Władysław Szpilman (; 5 December 1911 – 6 July 2000) was a Polish pianist and classical composer of Jewish descent. Szpilman is widely known as the central figure in the 2002 Roman Polanski film The Pianist, which was based on Szpilman's autobiographical account of how he survived the German occupation of Warsaw and the Holocaust.

Szpilman studied piano at music academies in Berlin and Warsaw. He became a popular performer on Polish radio and in concert. Confined within the Warsaw ghetto after the German invasion of Poland, Szpilman spent two years in hiding. Towards the end of his concealment, he was helped by Wilm Hosenfeld, a German officer who detested Nazi policies. After World War II, Szpilman resumed his career on Polish radio. Szpilman was also a prolific composer; his output included hundreds of songs and many orchestral pieces.

Career as a pianist 
Szpilman began his study of the piano at the Chopin Academy of Music in Warsaw, Poland, where he studied piano with Aleksander Michałowski and Józef Śmidowicz, first- and second-generation pupils of Franz Liszt. In 1931, he was a student of the prestigious Academy of Arts in Berlin, Germany, where he studied with Artur Schnabel, Franz Schreker, and Leonid Kreutzer. After Adolf Hitler was appointed Chancellor of Germany in 1933, Szpilman returned to Warsaw, where he quickly became a celebrated pianist and composer of both classical and popular music. Primarily a soloist, he was also the chamber music partner of such acclaimed violinists as Roman Totenberg, Ida Haendel and Henryk Szeryng, and in 1934, he toured Poland with U.S. violinist, Bronislav Gimpel.

On 5 April 1935, Szpilman joined the Polish Radio, where he worked as a pianist performing classical and jazz music. His compositions at this time included orchestral works, piano pieces, and also music for films, as well as roughly 50 songs, many of which became quite popular in Poland. At the time of the German invasion of Poland in September 1939, he was a celebrity and a featured soloist at the Polskie Radio, which was bombed on 23 September 1939, shortly after broadcasting the last Chopin recital played by Szpilman. The Nazi occupiers established the General Government, and created ghettos in many Polish cities, including Warsaw. Szpilman and his family did not yet need to find a new residence, as their apartment was already in the ghetto area.

Survival during the Holocaust 

Władysław Szpilman and his family, along with all other Jews living in Warsaw, were forced to move into a "Jewish quarter" – the Warsaw Ghetto – on 31 October 1940. Once all the Jews were confined within the ghetto, a wall was constructed to separate them from the rest of the Nazi German-occupied city. Szpilman managed to find work as a musician to support his family, which included his mother, father, brother Henryk, and two sisters, Regina and Halina. He first worked at the Nowoczesna Cafe, where the patrons sometimes ignored his playing in order to conduct business, as he recalled in the memoir.

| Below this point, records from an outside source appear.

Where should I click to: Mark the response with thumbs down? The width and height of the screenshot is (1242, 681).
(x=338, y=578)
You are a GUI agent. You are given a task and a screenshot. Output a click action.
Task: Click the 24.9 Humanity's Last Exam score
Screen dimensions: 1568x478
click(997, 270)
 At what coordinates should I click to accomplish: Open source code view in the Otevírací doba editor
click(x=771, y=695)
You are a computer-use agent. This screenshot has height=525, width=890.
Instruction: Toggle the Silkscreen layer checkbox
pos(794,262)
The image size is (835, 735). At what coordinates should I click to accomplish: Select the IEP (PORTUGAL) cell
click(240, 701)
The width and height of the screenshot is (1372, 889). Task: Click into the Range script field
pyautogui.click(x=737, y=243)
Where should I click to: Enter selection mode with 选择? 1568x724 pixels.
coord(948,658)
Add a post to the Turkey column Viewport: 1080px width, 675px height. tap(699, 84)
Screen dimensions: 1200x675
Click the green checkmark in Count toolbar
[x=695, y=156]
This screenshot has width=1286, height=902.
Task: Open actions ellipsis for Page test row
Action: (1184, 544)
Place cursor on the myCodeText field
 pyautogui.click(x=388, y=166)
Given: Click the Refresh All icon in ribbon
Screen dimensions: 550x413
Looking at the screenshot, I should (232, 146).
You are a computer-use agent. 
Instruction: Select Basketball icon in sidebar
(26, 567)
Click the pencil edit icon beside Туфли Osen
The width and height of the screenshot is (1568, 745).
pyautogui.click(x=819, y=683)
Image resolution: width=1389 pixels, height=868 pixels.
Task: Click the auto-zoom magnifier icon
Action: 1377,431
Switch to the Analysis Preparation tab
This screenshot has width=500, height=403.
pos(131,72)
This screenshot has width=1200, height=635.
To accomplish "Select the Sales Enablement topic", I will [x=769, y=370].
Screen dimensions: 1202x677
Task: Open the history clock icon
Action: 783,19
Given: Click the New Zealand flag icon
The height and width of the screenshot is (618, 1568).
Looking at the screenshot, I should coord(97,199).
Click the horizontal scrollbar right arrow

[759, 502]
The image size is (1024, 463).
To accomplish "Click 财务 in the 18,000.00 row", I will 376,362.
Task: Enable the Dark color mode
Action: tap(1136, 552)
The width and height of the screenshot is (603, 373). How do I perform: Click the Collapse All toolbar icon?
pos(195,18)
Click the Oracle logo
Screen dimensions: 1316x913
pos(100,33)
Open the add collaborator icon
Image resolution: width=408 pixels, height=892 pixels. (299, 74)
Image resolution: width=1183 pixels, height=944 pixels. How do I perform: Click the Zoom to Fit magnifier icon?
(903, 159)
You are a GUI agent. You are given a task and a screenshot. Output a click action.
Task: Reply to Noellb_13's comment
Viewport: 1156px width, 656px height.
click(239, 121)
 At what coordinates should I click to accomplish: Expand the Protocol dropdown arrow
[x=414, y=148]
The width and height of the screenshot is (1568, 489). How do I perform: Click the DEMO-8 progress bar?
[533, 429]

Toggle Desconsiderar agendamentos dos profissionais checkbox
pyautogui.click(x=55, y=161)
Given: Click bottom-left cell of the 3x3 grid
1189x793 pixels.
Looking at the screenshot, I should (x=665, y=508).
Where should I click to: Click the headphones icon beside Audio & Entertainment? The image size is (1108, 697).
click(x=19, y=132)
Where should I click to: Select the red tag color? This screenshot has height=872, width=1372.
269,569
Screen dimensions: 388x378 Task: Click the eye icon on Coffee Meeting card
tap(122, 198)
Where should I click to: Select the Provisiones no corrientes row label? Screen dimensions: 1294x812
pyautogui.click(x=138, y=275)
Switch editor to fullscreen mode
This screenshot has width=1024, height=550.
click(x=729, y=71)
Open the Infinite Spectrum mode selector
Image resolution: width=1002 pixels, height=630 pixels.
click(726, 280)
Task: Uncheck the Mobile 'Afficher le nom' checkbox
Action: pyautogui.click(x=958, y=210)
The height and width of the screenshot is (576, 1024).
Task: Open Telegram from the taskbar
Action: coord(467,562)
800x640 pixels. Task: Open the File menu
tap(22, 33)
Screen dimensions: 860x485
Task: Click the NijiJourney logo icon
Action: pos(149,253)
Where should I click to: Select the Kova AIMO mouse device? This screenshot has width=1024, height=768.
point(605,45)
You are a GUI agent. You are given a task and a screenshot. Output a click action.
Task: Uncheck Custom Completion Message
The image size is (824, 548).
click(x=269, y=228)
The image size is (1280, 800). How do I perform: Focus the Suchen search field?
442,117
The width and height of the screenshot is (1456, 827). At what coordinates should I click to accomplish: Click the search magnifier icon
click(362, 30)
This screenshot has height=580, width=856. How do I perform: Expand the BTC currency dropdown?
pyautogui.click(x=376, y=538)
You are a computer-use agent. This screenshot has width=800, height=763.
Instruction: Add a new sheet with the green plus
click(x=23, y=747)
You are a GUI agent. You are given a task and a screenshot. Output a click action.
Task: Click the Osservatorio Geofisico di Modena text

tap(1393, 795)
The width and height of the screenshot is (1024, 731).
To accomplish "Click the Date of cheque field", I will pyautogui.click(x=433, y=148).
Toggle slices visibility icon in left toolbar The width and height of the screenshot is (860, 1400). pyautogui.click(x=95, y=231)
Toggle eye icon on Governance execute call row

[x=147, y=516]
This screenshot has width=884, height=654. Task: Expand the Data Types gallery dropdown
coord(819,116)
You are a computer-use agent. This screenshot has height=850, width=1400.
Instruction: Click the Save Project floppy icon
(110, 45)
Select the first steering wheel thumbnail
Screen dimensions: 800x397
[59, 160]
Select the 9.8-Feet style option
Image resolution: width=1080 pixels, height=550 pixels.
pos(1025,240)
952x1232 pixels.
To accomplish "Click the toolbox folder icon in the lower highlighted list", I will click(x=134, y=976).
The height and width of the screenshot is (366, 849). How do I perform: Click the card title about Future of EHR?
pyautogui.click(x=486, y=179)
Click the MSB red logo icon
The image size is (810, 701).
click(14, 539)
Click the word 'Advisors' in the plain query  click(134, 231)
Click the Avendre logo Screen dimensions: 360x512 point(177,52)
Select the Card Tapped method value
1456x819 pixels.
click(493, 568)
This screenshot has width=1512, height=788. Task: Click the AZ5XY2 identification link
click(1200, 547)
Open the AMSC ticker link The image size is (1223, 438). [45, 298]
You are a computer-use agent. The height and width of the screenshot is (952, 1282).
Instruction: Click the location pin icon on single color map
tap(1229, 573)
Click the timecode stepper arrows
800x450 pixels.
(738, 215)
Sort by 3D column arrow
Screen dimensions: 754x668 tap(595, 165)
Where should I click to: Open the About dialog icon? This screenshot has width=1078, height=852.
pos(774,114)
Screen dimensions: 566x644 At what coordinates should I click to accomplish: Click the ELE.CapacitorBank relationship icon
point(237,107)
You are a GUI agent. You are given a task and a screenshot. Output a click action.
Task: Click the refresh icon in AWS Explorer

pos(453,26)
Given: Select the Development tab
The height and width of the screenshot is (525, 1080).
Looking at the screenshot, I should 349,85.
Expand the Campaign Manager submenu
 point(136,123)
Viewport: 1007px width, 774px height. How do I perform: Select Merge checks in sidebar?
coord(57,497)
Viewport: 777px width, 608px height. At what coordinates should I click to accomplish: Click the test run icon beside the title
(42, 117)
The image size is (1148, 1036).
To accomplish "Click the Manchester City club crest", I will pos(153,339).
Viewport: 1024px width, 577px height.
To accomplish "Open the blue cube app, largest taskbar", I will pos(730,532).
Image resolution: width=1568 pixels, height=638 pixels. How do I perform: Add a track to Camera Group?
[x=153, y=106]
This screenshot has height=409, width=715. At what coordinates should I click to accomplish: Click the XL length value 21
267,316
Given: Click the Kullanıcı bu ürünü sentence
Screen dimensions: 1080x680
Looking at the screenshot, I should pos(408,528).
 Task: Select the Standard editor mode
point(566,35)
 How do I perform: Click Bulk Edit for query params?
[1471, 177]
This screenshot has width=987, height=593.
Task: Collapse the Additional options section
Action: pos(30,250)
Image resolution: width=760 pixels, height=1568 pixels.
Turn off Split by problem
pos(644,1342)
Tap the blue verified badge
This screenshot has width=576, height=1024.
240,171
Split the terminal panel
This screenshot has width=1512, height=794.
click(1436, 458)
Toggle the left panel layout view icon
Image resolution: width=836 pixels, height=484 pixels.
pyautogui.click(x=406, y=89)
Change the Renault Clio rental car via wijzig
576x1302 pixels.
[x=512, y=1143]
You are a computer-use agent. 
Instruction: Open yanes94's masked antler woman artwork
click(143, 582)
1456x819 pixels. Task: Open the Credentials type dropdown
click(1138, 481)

Szpilman later played in a cafe on Sienna Street and after 1942 in the Sztuka Cafe on Leszno Street as well. In these last two cafes he performed chamber music with violinist Zygmunt Lederman, performed in the piano duo with Andrzej Goldfeder, and played with other musicians as well.

Everyone in his family was deported in 1942 to Treblinka, an extermination camp within German-occupied Poland roughly  northeast of Warsaw. A member of the Jewish Police assisting in deportations, who recognized Szpilman, pulled him from a line of people—including his parents, brother, and two sisters—being loaded onto a train at the transport site (which, as in other ghettos, was called the Umschlagplatz). None of Szpilman's family members survived the war. Szpilman stayed in the ghetto as a labourer, and helped smuggle in weapons for the coming Jewish resistance uprising. Szpilman remained in the Warsaw Ghetto until 13 February 1943, shortly before it was abolished after the deportation of most of its inhabitants in April–May 1943.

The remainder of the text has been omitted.